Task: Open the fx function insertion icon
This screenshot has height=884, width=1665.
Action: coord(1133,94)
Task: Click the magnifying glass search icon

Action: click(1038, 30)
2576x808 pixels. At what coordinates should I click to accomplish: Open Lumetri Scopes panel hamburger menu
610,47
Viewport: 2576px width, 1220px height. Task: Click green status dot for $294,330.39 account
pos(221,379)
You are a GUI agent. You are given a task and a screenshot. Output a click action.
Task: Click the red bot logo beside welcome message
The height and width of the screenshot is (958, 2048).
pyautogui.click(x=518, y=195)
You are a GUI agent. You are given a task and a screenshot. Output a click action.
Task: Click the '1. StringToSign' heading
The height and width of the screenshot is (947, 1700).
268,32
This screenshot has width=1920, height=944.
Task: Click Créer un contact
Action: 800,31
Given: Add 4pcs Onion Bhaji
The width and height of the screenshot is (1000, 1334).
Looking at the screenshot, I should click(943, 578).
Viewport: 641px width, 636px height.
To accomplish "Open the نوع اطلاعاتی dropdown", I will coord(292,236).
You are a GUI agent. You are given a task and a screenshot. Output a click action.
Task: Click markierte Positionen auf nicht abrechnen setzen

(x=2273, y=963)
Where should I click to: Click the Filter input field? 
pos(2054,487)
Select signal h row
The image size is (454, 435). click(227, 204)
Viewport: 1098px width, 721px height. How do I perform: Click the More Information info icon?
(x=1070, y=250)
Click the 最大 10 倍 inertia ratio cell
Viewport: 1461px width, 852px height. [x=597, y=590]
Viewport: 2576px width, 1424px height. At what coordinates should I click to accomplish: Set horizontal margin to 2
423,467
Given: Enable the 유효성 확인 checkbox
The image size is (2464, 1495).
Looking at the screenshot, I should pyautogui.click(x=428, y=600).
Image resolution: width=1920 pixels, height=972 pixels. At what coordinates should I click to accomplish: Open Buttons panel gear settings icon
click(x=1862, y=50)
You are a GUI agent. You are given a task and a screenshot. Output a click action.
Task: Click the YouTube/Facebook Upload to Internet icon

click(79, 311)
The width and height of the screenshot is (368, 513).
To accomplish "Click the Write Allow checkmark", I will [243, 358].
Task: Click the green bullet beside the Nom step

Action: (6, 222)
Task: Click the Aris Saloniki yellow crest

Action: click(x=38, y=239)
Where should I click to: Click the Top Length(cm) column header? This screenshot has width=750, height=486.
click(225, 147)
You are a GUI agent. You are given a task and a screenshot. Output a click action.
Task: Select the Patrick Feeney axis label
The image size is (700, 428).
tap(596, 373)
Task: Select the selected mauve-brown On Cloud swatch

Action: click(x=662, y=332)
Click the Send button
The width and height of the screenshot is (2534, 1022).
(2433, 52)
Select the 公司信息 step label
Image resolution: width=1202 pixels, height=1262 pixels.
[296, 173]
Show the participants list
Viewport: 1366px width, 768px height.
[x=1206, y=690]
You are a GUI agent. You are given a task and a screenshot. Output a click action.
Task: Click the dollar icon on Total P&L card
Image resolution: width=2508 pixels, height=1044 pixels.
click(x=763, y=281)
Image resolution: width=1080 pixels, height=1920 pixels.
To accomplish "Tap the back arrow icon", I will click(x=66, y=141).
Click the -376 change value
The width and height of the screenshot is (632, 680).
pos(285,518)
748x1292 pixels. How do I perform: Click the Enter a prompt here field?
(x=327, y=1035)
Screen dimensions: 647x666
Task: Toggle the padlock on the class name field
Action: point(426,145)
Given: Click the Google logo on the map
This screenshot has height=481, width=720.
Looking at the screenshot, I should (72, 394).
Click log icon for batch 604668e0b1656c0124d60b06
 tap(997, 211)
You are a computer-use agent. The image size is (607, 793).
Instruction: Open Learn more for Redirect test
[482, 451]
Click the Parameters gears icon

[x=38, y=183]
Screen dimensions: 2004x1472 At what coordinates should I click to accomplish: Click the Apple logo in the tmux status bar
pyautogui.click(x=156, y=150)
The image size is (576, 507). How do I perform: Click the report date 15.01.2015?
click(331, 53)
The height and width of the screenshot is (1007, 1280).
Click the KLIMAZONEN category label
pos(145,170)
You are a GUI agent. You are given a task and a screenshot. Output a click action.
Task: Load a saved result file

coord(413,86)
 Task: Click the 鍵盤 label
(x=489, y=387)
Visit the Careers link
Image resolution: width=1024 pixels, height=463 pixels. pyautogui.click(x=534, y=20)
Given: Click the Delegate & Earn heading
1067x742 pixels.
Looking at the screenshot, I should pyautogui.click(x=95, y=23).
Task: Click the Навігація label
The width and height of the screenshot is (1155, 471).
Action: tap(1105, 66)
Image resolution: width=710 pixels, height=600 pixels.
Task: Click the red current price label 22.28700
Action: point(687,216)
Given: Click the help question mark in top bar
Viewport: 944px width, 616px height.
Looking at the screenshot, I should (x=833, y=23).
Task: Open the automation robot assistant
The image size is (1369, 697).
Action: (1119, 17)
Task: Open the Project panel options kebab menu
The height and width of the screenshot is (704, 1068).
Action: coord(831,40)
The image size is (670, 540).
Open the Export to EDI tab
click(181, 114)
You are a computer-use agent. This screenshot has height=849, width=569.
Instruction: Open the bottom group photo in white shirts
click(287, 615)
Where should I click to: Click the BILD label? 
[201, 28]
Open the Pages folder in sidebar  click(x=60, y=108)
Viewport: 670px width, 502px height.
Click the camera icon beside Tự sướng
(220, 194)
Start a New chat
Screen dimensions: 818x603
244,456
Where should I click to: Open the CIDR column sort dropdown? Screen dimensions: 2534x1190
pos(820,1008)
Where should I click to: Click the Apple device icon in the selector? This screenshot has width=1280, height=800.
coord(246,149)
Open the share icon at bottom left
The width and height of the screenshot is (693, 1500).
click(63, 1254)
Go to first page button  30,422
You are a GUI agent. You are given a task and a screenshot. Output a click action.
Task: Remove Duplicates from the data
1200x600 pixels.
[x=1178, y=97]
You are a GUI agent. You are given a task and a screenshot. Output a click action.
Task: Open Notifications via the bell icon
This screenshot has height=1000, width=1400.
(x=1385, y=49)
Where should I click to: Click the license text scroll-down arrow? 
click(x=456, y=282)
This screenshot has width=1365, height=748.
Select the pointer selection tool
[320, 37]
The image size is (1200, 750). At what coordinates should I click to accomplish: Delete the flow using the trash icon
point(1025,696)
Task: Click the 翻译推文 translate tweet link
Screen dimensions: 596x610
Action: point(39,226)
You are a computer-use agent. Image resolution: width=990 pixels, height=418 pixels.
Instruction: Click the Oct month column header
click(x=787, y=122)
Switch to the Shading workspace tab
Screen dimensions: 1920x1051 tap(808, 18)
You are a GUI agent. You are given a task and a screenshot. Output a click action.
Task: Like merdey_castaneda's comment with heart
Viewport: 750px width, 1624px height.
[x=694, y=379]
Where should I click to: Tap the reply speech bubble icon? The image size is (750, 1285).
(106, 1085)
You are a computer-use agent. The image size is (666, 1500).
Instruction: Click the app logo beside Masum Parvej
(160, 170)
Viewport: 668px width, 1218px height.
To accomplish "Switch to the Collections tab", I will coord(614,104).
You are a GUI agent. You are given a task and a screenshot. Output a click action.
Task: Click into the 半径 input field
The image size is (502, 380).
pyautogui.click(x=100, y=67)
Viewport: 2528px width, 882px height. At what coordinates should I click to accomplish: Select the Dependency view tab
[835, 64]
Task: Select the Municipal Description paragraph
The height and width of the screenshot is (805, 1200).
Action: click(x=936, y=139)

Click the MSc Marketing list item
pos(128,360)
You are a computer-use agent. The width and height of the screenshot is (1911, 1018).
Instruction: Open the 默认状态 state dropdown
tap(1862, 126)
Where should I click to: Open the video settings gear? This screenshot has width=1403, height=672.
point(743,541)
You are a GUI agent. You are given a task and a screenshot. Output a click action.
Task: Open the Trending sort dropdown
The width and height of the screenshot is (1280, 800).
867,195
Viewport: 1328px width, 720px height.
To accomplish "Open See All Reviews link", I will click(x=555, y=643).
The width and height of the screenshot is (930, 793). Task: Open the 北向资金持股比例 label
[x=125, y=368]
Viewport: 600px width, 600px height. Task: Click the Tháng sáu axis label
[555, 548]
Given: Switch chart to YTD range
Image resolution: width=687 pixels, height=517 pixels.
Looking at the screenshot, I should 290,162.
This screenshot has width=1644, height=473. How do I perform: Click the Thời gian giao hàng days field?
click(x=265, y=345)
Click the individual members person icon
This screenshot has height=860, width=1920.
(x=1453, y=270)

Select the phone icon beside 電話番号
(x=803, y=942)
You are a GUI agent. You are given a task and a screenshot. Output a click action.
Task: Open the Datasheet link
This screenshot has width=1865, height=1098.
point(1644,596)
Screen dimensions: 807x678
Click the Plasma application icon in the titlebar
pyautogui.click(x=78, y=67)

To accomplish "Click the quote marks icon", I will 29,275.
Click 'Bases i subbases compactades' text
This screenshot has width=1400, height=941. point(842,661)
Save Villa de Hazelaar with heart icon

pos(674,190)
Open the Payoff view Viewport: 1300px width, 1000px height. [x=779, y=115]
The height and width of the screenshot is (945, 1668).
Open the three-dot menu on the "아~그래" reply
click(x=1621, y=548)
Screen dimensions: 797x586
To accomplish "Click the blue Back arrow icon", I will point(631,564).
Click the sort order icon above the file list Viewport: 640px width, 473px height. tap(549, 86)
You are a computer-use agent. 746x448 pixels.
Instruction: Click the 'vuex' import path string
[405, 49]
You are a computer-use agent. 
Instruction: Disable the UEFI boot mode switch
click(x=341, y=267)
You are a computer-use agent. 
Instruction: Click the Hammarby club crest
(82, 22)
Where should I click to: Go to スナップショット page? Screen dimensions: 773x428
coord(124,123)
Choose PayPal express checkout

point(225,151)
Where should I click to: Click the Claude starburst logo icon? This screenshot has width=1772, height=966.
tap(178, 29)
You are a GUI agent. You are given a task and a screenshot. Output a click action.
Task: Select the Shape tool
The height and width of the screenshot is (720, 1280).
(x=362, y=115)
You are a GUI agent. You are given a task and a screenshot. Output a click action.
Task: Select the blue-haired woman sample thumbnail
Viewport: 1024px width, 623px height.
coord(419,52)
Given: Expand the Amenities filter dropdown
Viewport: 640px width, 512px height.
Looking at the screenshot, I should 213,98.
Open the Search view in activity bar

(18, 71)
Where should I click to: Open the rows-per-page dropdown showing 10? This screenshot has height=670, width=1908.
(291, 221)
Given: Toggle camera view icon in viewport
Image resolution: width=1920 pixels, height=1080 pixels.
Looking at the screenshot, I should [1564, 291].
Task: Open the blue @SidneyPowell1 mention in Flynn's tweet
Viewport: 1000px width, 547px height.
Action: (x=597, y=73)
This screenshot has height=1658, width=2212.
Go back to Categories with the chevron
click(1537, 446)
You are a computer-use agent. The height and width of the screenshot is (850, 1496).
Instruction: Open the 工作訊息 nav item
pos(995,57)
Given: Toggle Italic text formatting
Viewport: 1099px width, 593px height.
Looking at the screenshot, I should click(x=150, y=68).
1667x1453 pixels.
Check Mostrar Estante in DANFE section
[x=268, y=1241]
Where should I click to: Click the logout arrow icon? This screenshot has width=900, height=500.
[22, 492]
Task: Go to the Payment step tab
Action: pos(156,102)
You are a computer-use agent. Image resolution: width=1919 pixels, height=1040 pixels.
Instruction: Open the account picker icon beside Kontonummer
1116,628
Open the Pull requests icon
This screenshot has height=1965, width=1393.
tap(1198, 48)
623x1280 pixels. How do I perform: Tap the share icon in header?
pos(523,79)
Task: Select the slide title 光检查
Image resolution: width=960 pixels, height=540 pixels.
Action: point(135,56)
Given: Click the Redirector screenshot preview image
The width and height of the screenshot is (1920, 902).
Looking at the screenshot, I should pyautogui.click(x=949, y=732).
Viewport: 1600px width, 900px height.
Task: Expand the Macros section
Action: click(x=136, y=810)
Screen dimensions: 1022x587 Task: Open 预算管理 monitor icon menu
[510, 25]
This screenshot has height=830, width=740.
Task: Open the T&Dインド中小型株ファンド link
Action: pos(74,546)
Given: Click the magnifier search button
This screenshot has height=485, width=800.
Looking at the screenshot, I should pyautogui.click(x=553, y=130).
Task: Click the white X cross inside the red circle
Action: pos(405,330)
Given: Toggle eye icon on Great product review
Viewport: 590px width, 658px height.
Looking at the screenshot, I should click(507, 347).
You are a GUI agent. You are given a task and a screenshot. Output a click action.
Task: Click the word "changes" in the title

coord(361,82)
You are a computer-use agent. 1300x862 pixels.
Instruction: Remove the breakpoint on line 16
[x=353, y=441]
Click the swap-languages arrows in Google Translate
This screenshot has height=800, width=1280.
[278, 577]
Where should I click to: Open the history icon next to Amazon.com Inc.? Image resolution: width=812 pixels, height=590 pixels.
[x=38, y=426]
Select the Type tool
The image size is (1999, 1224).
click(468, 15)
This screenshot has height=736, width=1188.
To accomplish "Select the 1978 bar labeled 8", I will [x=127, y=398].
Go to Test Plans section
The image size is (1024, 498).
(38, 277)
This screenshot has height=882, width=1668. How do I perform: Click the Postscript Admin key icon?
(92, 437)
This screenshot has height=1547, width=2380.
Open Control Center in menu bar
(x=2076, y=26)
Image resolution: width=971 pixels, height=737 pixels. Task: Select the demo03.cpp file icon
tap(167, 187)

◇ ◇ ◇ ◇ ◇ ◇ ◇

Copy the data word for word, from its first line down to and including the line that contains "Action: click(1038, 30)".

ANSWER:
Task: Open the fx function insertion icon
This screenshot has height=884, width=1665.
Action: coord(1133,94)
Task: Click the magnifying glass search icon

Action: click(1038, 30)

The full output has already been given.